N for Narayanpet: Narayanpet district of Telangana is known for its unique cotton handloom and silk saris. The sari features surface design with embroidery while the border or the pallu features intricate ethnic designs. The creation of the saris involves a distinctive process, where up to eight saris are woven simultaneously on the loom. Narayanpet handloom saris are lightweight, allowing for comfortable wear throughout the year.
P for Patan Patola: This double-ikat textile handcrafted in Patan, Gujarat, is created using natural and chemical dyes with each sari requiring almost nine to 10 months to complete. Motifs include manik chawk, navratan bhat, akhrot bhat and nari kunjar in a spectrum of hues. This sari is considered an essential part of a Gujarati gride’s trousseau.

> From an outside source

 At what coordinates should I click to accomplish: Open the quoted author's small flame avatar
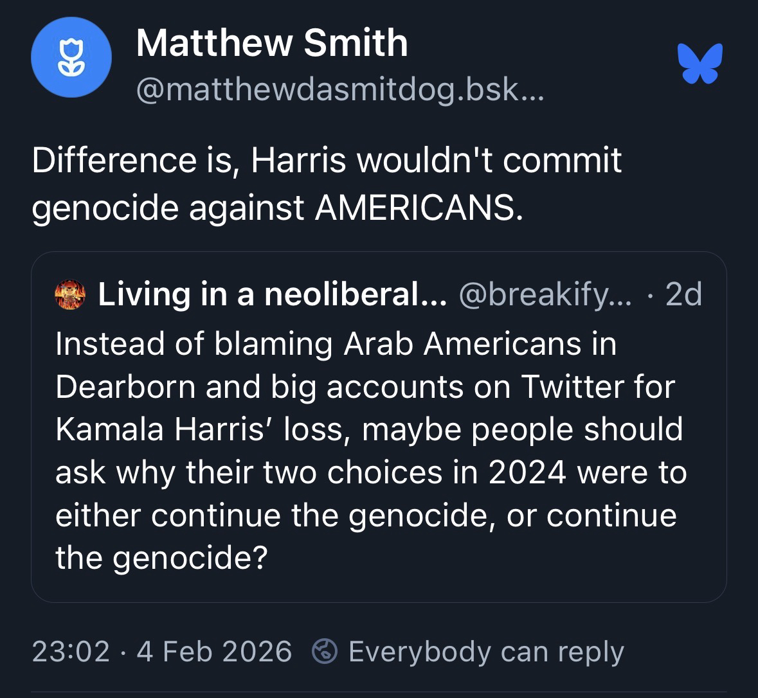pyautogui.click(x=71, y=296)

R for Rangkat: As one of the most elaborate and time-intensive Banarasi weaves, this technique is on the verge of going extinct. The Banarsai rangkat is epitomised by intricate weaving patterns and striking variation in the base hue of the fabric created by interlocking to create a stunning surface. It entails frequent alterations in warp and weft, culminating in a riot of colours.
S for Saura Hand: Originating from the Saura tribe in Odisha, these exquisite hand-painted saris are inspired by the native tribal art form, Saura art. Saura paintings are of religious significance, hallmarked by intricate patterns and vibrant hues.
T for Telia Rumal: Originating in Andhra Pradesh, the dyed patterned cotton weave of Telia Rumal had nearly disappeared. Revitalised by artisans in Telangana, Telia Rumal refers to “oily kerchief” for its oily appearance and scent. Rooted in the double Ikat tradition, it utilises natural vegetable dyes. Historically restricted to simple geometrical shapes, it has expanded to include contemporary motifs such as clocks, airplanes and gramophones.
U for Uppada: One of the finest jamdani weaves of south India, uppada is handcrafted in Kothapalli district of Andhra Pradesh. Uppadas are woven in fine count silk with the intricate extra weft jamdani technique in gold zari. The use of elaborate jaals and motifs featuring the parrot, peacock and lotus on the pallu, lends to the regality of weave.
V for Venkatagiri: Originating from Venkatagiri in the state of Andhra Pradesh, these are handwoven, high-count cotton saris. Made of fine cotton, these saris may or may not come with zari. The pallu features motifs inspired by nature or mythology, while the body is adorned with intricate buttis.
W for Warli Art: Though primarily an art form, Warli was created by the tribes of Maharashtra’s Sahayadri region. Characterised by handpainting with line drawing of human figurines, Warli designs utilise geometrical patterns to reflect natural life and celebratory life moments.
Z for Zardozi: Believed to have come to India in the 12th century from central Asia, zardozi means “gold sewing”. A renowned artform practised in Lucknow, zardozi is a type of metal embroidery on silk, satin and velvet that intertwines metallic threads with pearls and precious stones to bring alive flora and fauna for festive occasions and grand celebrations.
Anandita Sardar is the design head at Taniera Sarees.